Procès Sankara : Responsable de la sécurité des lieux du drame, Gilbert Diendéré plaide non coupable

La première journée d’audition du général Gilbert Diendéré dans le procès de l’assassinat de Thomas Sankara n’a pas véritablement contribué à l’avancée du débat ouvert depuis quelques semaines, l’accusé n’ayant rien voulu reconnaître des faits qui lui sont reprochés.

Le témoignage très attendu d’un des personnages-clés du dossier de l’assassinat du Président Thomas Sankara a commencé, ce mardi 9 novembre.
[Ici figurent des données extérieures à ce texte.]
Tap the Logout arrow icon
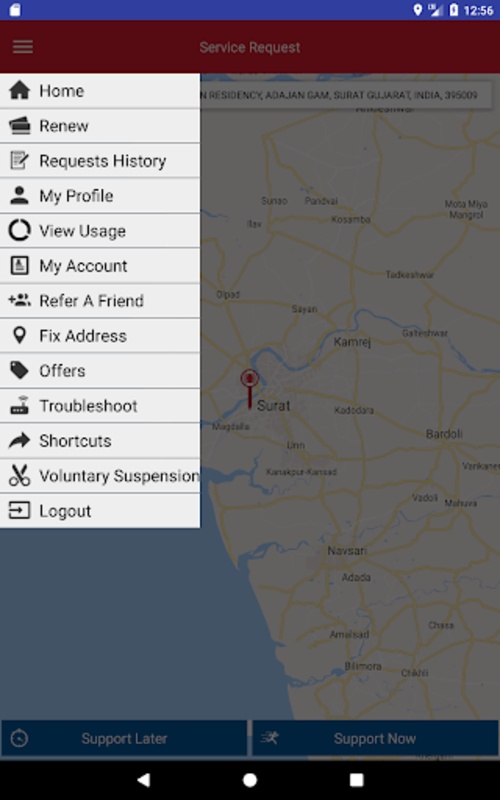 pos(19,511)
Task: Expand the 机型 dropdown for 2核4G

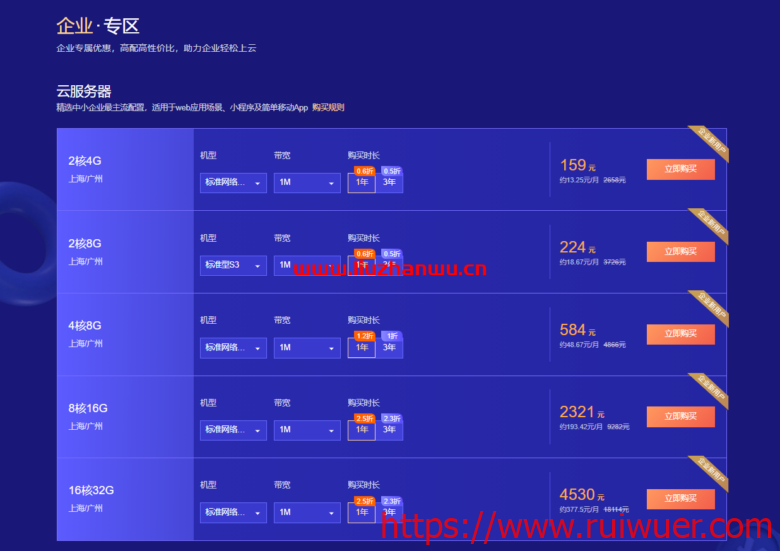Action: (233, 183)
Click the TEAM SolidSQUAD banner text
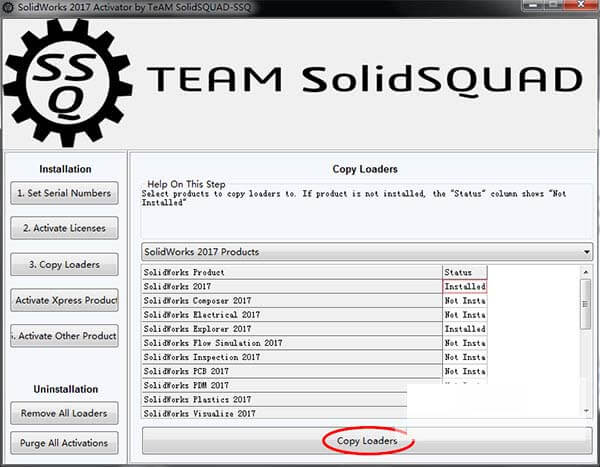The height and width of the screenshot is (467, 600). pyautogui.click(x=364, y=79)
En dehors de Blaise Compaoré et de Hyacinthe Kafando, le général Gilbert Diendéré fait figure de personnage central pouvant fournir des éléments importants sur le drame qui s’est joué dans les locaux du Conseil de l’entente, dans l’après-midi du jeudi 15 octobre 1987.

Mais comme beaucoup avant lui, Gilbert Diendéré ne sait rien, n’a été au courant de rien et a été surpris de l’attaque dont furent victimes le Président du Faso et 12 de ses compagnons, dans l’un des lieux présentés comme les plus sécurisés du pays et qui justement étaient sous sa responsabilité.
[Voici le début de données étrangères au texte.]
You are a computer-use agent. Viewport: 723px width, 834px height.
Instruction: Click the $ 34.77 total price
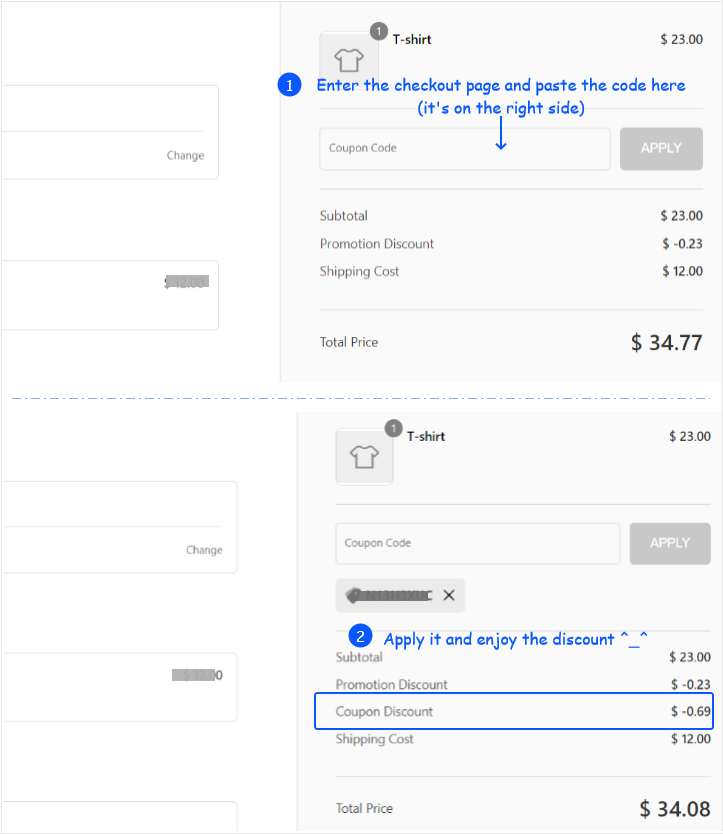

L’ex-chef d’état-major particulier de Blaise Compaoré rejette les quatre chefs d’accusation retenus contre lui, et qu’il partage d’ailleurs avec son ancien patron, à savoir : complicité d’assassinat, d’attentat à la sûreté de l’État, de recel de cadavres et de subornation de témoins. L’accusé a affirmé être au sport lorsqu’il a entendu les coups de feu et a dû se rendre au Conseil de l’entente pour s’enquérir de ce qui se passait. Sur place, il a pu identifier parmi les tireurs Arzouma Ouédraogo alias Otis et Nabié N’Soni.
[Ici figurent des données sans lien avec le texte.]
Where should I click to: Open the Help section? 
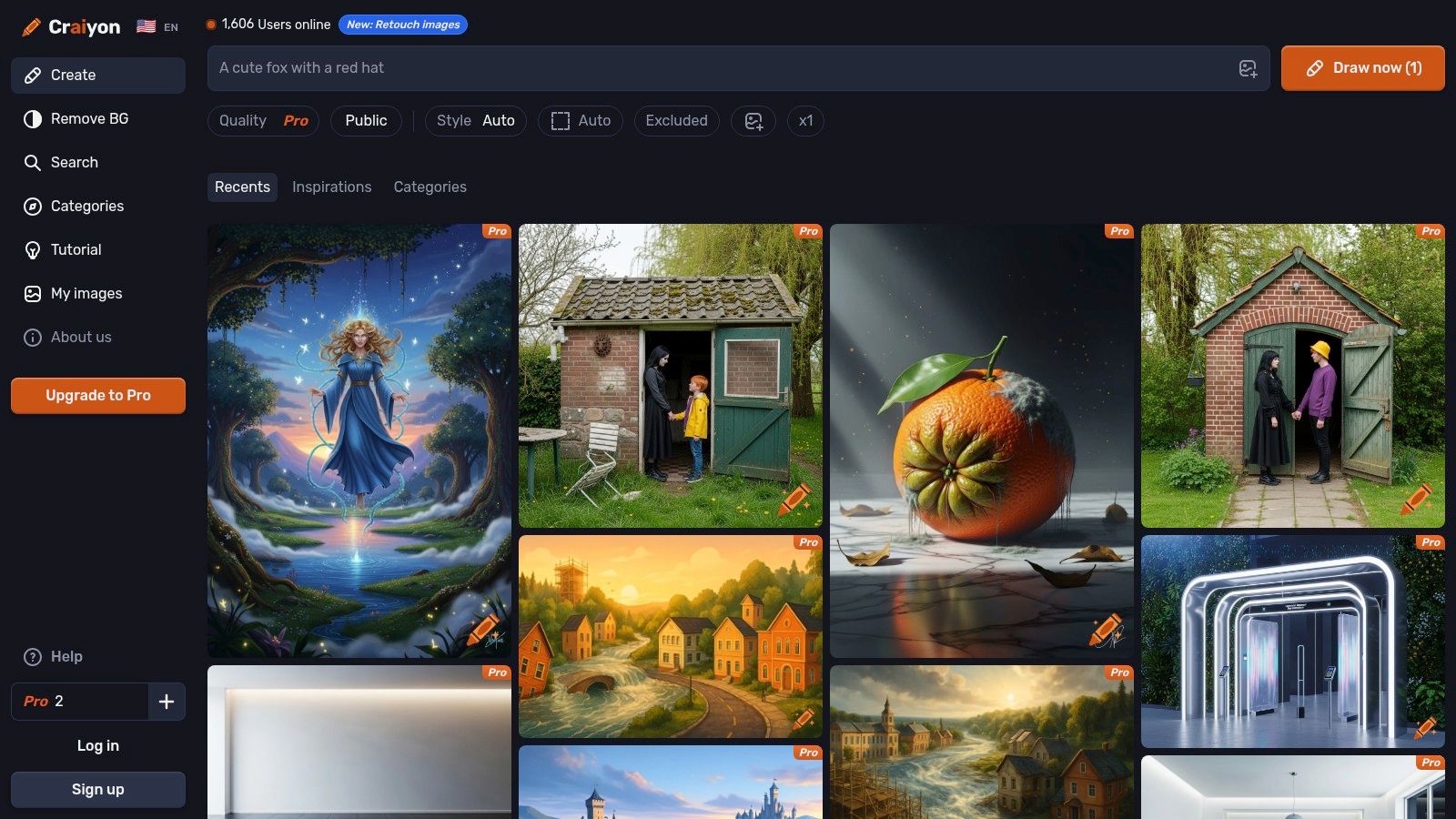tap(66, 657)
«J’ai vu les corps. J’ai reconnu Sankara de loin dans sa tenue de sport. J’ai dit : “Qu’est-ce que vous avez fait comme ça ?” Ils m’ont dit que le Président Sankara voulait arrêter leur chef (Blaise Compaoré, ndlr), donc eux, ils l’ont devancé», a narré Diendéré à la barre.

«J’ai demandé si leur chef était au courant de ce qui s’est passé. Ils disent qu’ils s’en foutent, et je me suis retourné pour appeler le commandant Lingani pour rendre compte de ce que j’ai vu et entendu », a poursuivi Gilbert Diendéré. À la question de savoir comment ont été gérés les cadavres des 13 hommes tués, Gilbert Diendéré affirme n’y avoir pas été associé. «C’est le régisseur de la MACO (Maison d’arrêt et de correction de Ouagadougou), Tapsoba Karim, qui est venu avec les prisonniers pour récupérer les corps.

C’est lui que le commandant Lingani aurait appelé pour le faire. Mais je n’ai pas été informé ni de l’enlèvement ni de l’enterrement. C’est le matin que Karim est revenu avec la liste de ceux qu’il a enterrés là-bas».

Gilbert Diendéré a également cité Hyacinthe Kafando parmi les donneurs d’ordre dans les événements du 15 octobre, tout en précisant que le chef de la sécurité de Blaise Compaoré a réussi à fuir grâce à l’appui de l’ancien Premier ministre de la transition, Yacouba Isaac Zida. En somme, était à la barre, ce mardi 9 novembre, un responsable de la sécurité du Conseil de l’entente, qui ne contrôlait visiblement rien, qui a été pris de court comme n’importe quel quidam et qui, même après le drame, n’a pu interpeller la moindre personne parmi les assassins.

Comme justificatif de son inaction, Gilbert Diendéré déclare : «Est-ce que je peux aller dire à ces gens-là “Messieurs les assaillants, vous êtes en état d’arrestation. Vous avez droit à des avocats” ? Dans cette situation, je ne savais pas qui était qui. Le moindre faux pas pouvait faire que je sois la quatorzième victime. Et j’allais avoir mes avocats de ce côté», s’est-il justifié, en désignant du regard le banc des avocats de la partie civile.

Puis, il ajoute : «Si je pouvais les arrêter, est-ce que vous pensez que des gens qui ont abattu le Président du Faso et douze autres personnes allaient se laisser faire ? Ils allaient résister. Il y aurait eu des coups de feu et plusieurs morts. Et je ne serais pas là pour répondre de treize morts, mais de cinquante morts».

Il faut préciser que ce mardi, la tension était palpable au tribunal au point où le président a dû suspendre l’audience pour quelques minutes, avant qu’elle ne reprenne, à 14 heures.

Les travaux ont finalement été arrêtés aux environs de 16 heures et se poursuivront ce mercredi, avec le même accusé à la barre.